:: EXCERPTED TEXT ::
Please help, i wanna buy my first monitors and i wanna to waste my money better possible, to make psytrance, techno, electro with reason 4 and ableton live, there is one friend saying the adam 7 are ugly but are the best ones saying adam is always better, i'm confuse that adam has better frequency response but the woofer texture is realy wierd, what should i buy around 350 euros ? my audio interface is m-audio 24/96.

(short answer): if you can get a pair of Adams for 350 euros then go for it!! But keep in mind that the price you've read is probably for ONE montior, not the pair... But who knows, maybe the store you went to is doing some massive discount or something, if that is really the price for a PAIR then I wouldn't hesitate if I were you. And even if you don't like them, you could sell them for a profit on eBay ;)

 

I can also tell you that the Truths may be good montiros but they are CRAP in build-quality. I'd stay away from those...

 

Not heard of many reviews of the KRKs but from what I hear they are so-so.

 

(long answer, a summary of years of my personal research ;) ): generally speaking, there is no ideal monitor... what matters most is being "intimate" with your monitor, knowing EXACTLY how it will respond at a certain frequency and how it would "translate" to other systems. Bare in mind that the main objective of using monitors is not so that YOU can enjoy the music you produce but rather to make it enjoyable to the people who are susceptible of buying your music.

:: COLLECTED MATERIAL ::
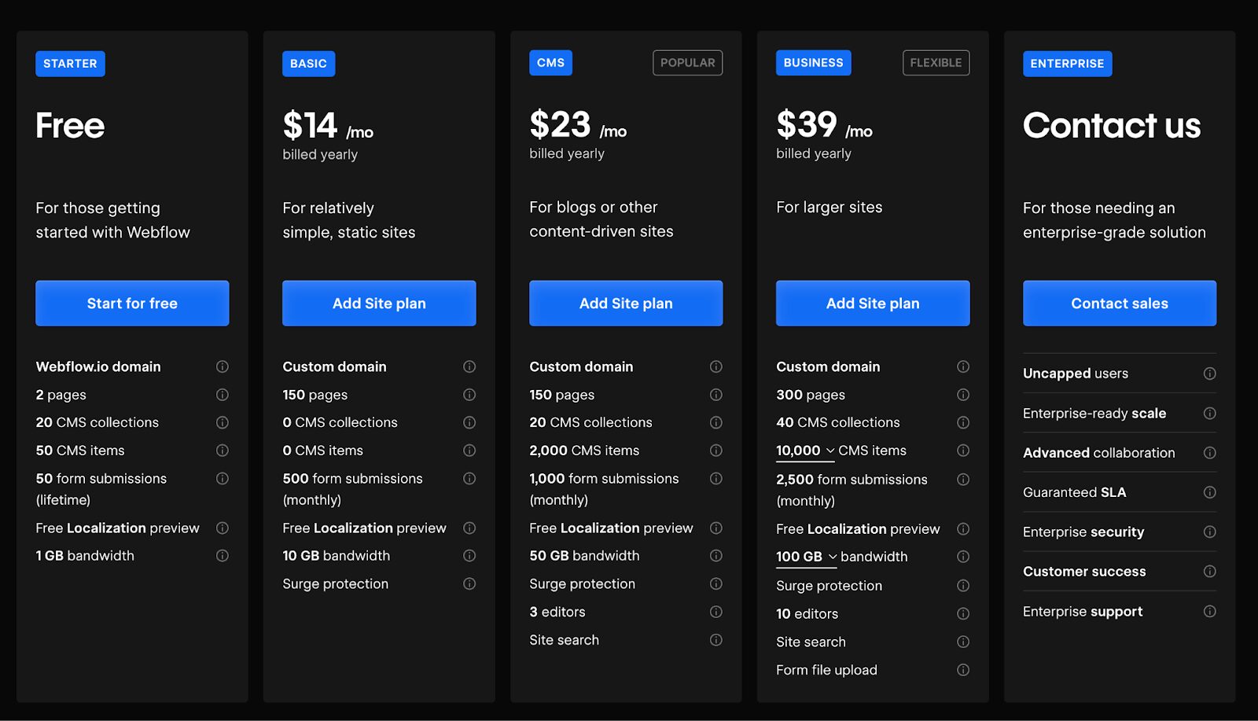Click Contact sales for Enterprise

:: INSTRUCTIONS FOR THE TASK ::
Could you copy, word for word, everything from "(short answer): if" down to "away from those..." in the studio monitor discussion?

:: TASK OUTPUT ::
(short answer): if you can get a pair of Adams for 350 euros then go for it!! But keep in mind that the price you've read is probably for ONE montior, not the pair... But who knows, maybe the store you went to is doing some massive discount or something, if that is really the price for a PAIR then I wouldn't hesitate if I were you. And even if you don't like them, you could sell them for a profit on eBay ;)

 

I can also tell you that the Truths may be good montiros but they are CRAP in build-quality. I'd stay away from those...